==== Material provided
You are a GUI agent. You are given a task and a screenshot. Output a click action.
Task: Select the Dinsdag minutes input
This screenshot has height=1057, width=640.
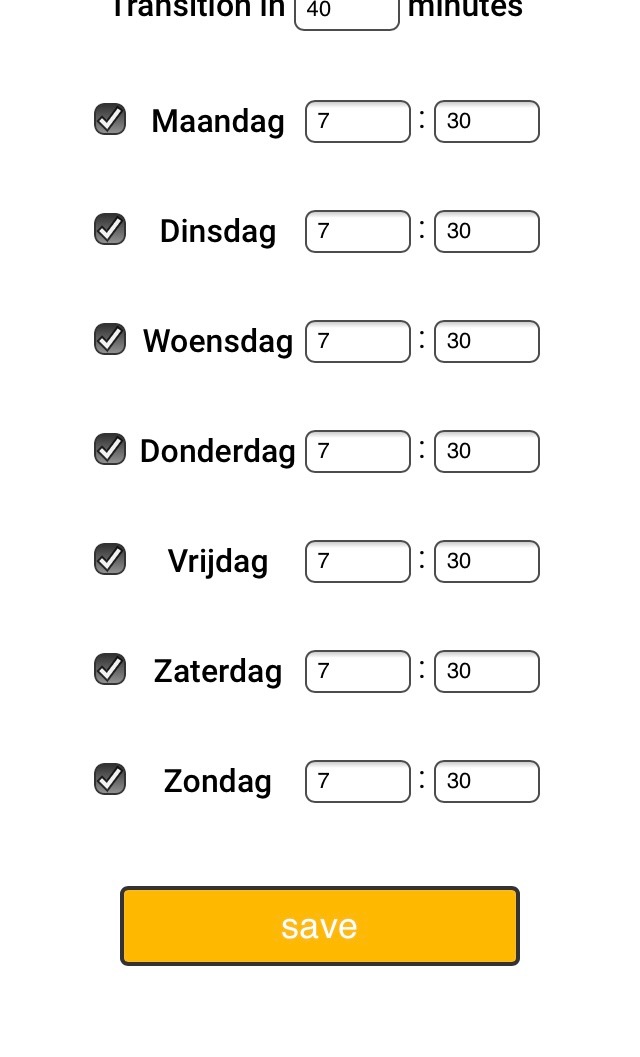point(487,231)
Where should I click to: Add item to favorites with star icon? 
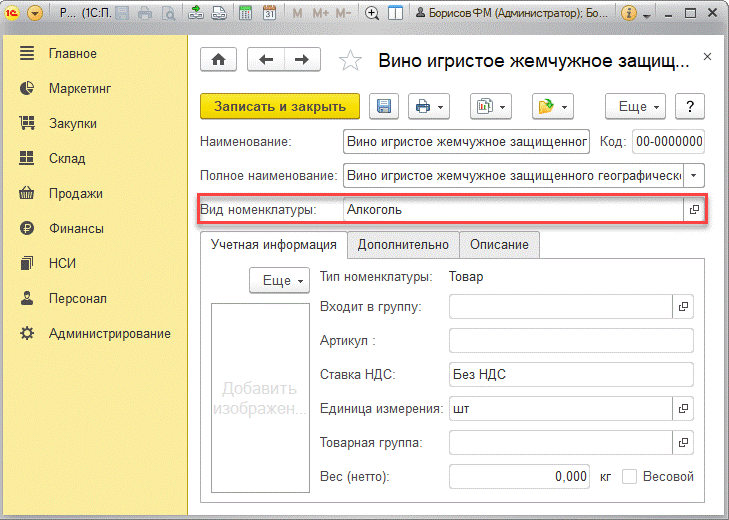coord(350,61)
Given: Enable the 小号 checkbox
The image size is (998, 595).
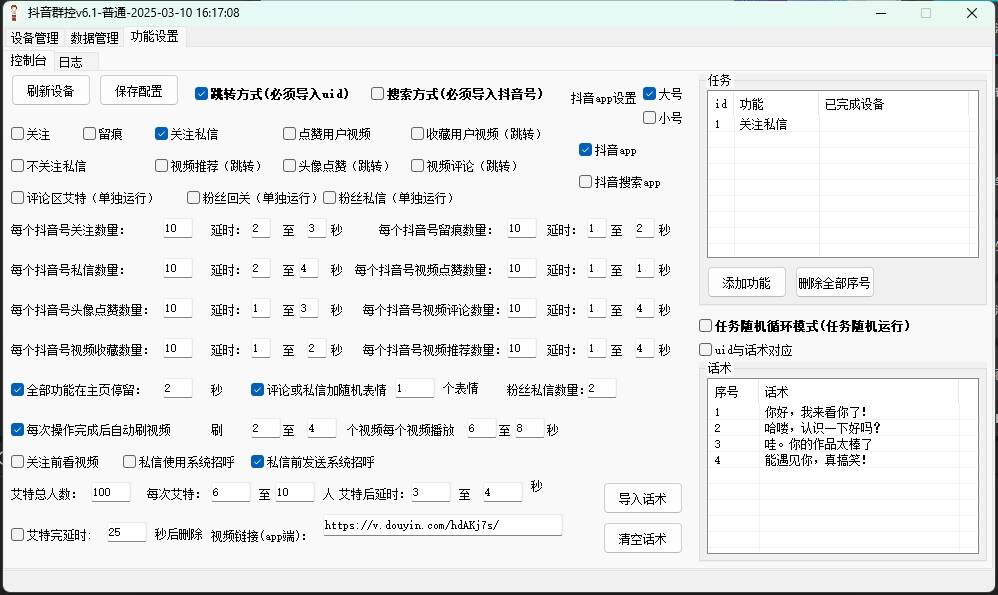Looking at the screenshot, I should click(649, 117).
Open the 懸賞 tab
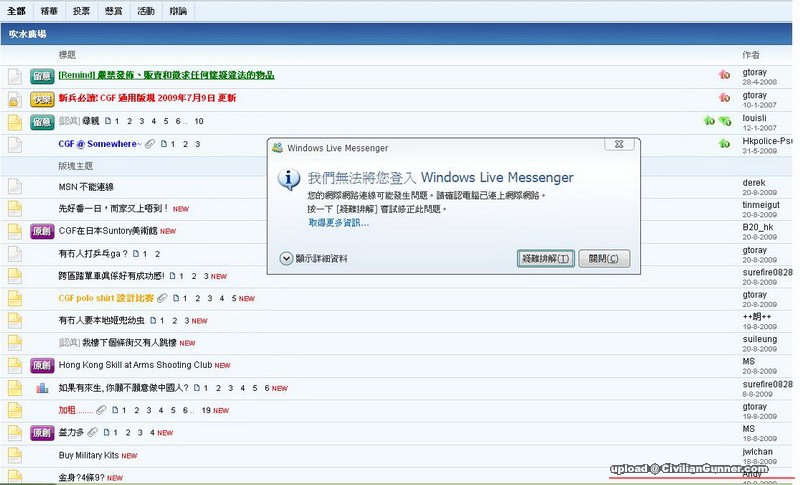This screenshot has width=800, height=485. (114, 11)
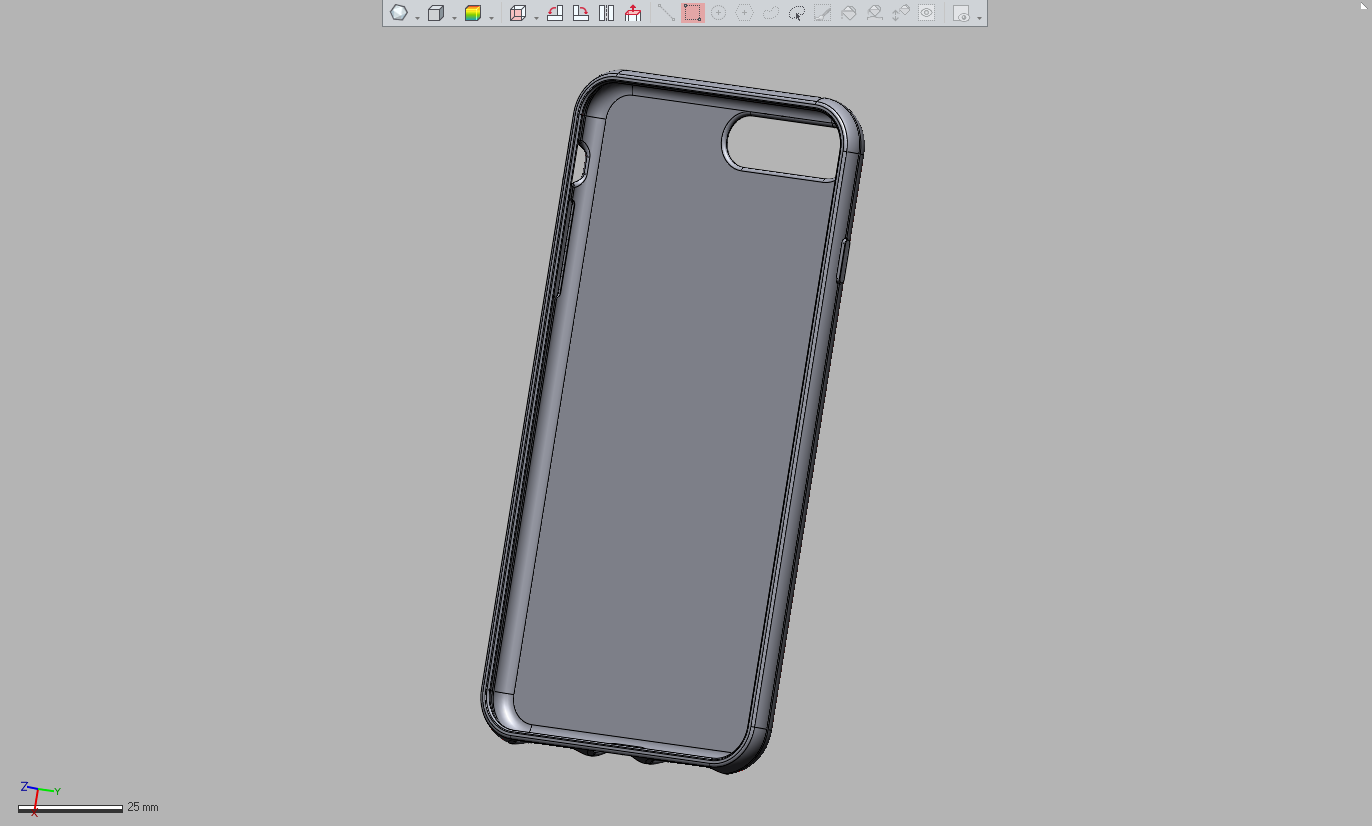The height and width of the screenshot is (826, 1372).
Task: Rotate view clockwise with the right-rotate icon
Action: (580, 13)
========
==== Material provided
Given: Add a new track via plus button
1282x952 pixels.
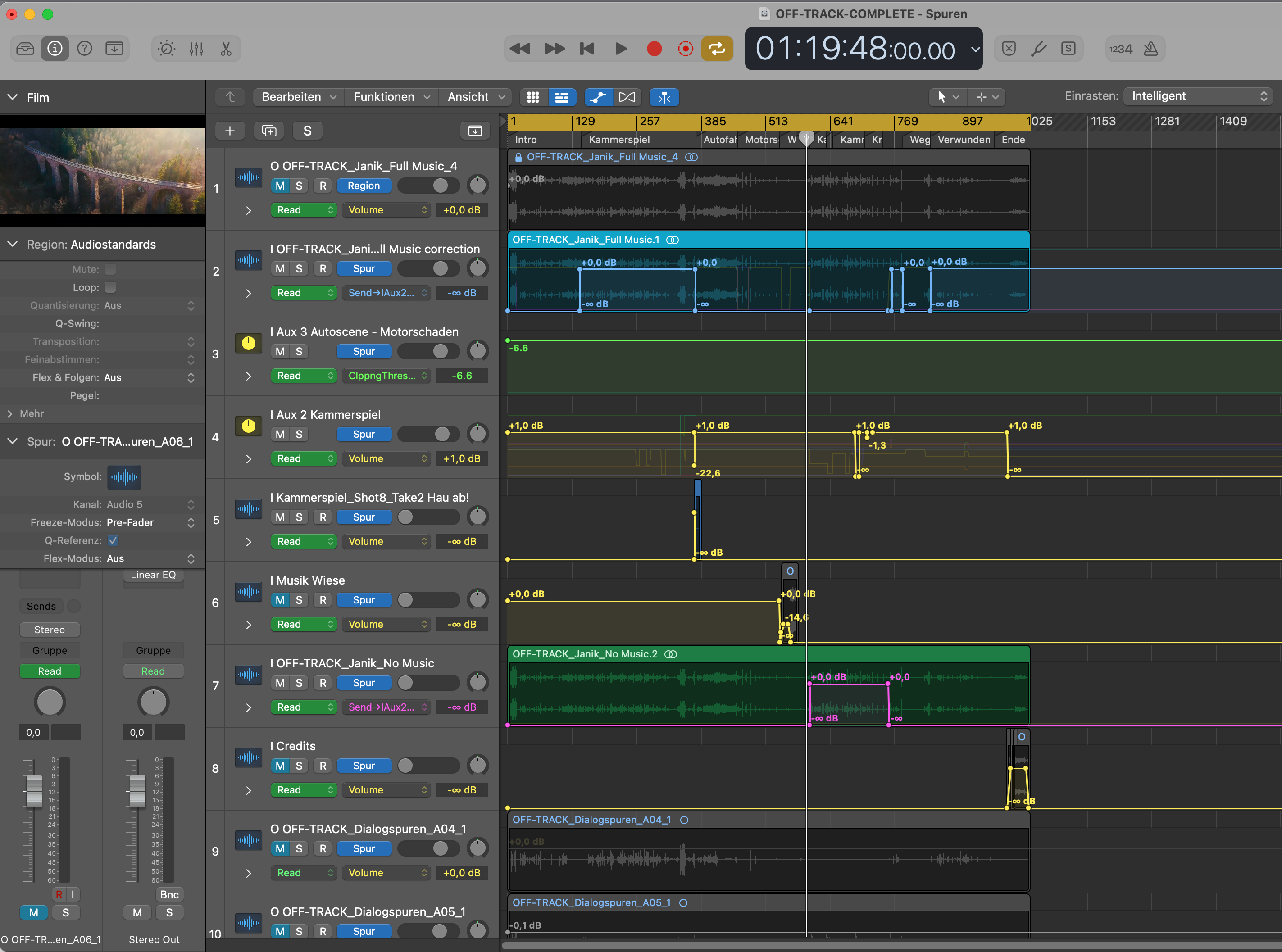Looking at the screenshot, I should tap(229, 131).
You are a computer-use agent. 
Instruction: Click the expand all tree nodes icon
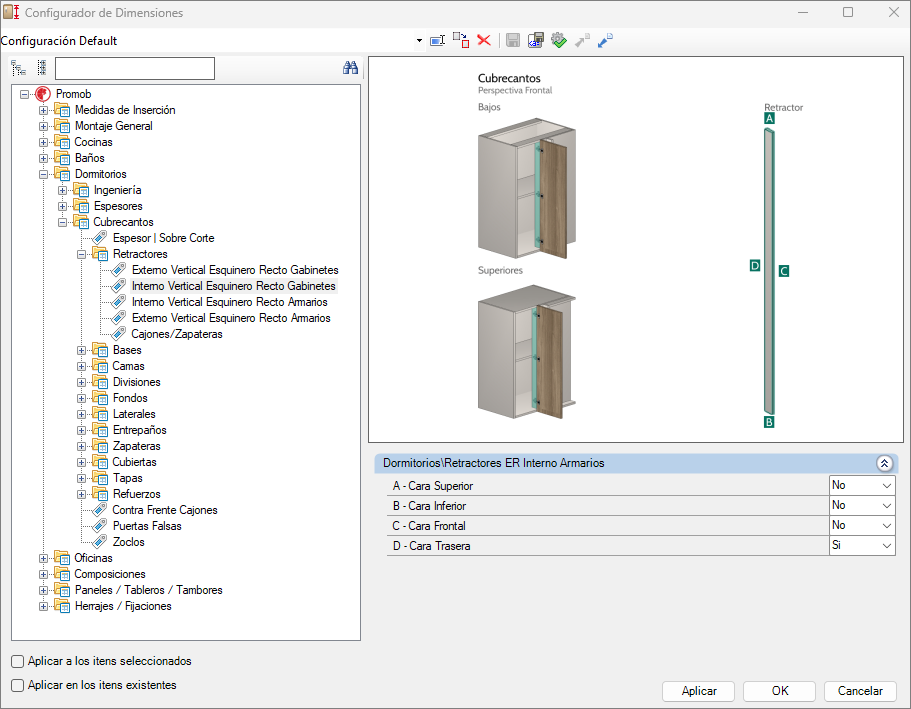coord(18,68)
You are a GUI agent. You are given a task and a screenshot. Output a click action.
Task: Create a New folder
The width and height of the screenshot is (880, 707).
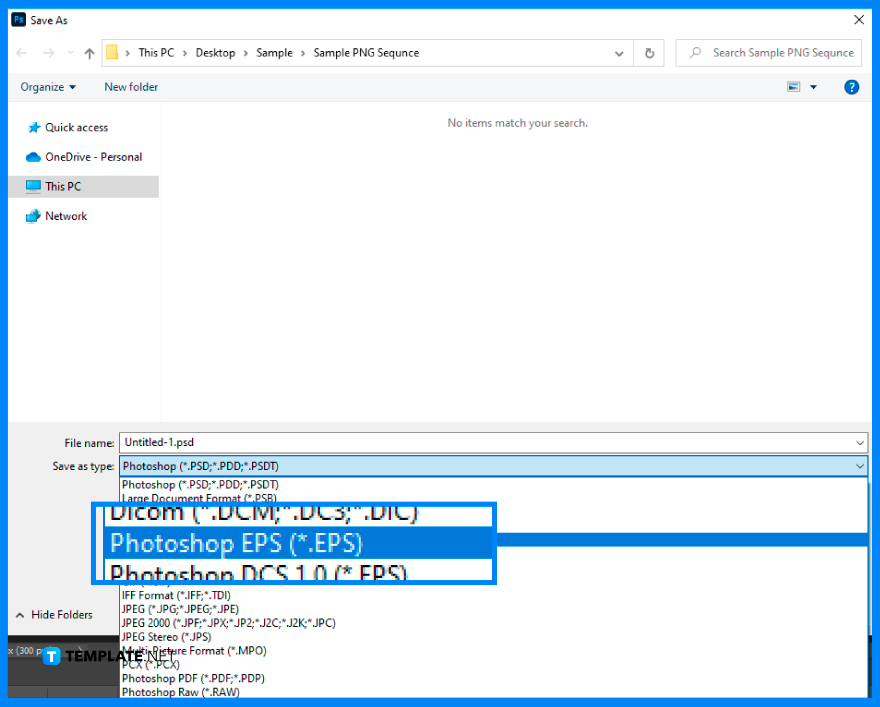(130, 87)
========
Express the items between the line holding "Where should I" and the line holding "Action: (580, 13)", inclusive, as a numbered list with blank lines omitted. Leave the pictures out of the answer.

1. Where should I click to: Add item to favorites with star icon? 
2. coord(350,61)
3. Given: Enable the 小号 checkbox
4. The image size is (998, 595).
5. Looking at the screenshot, I should click(649, 117).
6. Open the 懸賞 tab
7. This screenshot has width=800, height=485. (114, 11)
8. The height and width of the screenshot is (826, 1372).
9. Task: Rotate view clockwise with the right-rotate icon
10. Action: (580, 13)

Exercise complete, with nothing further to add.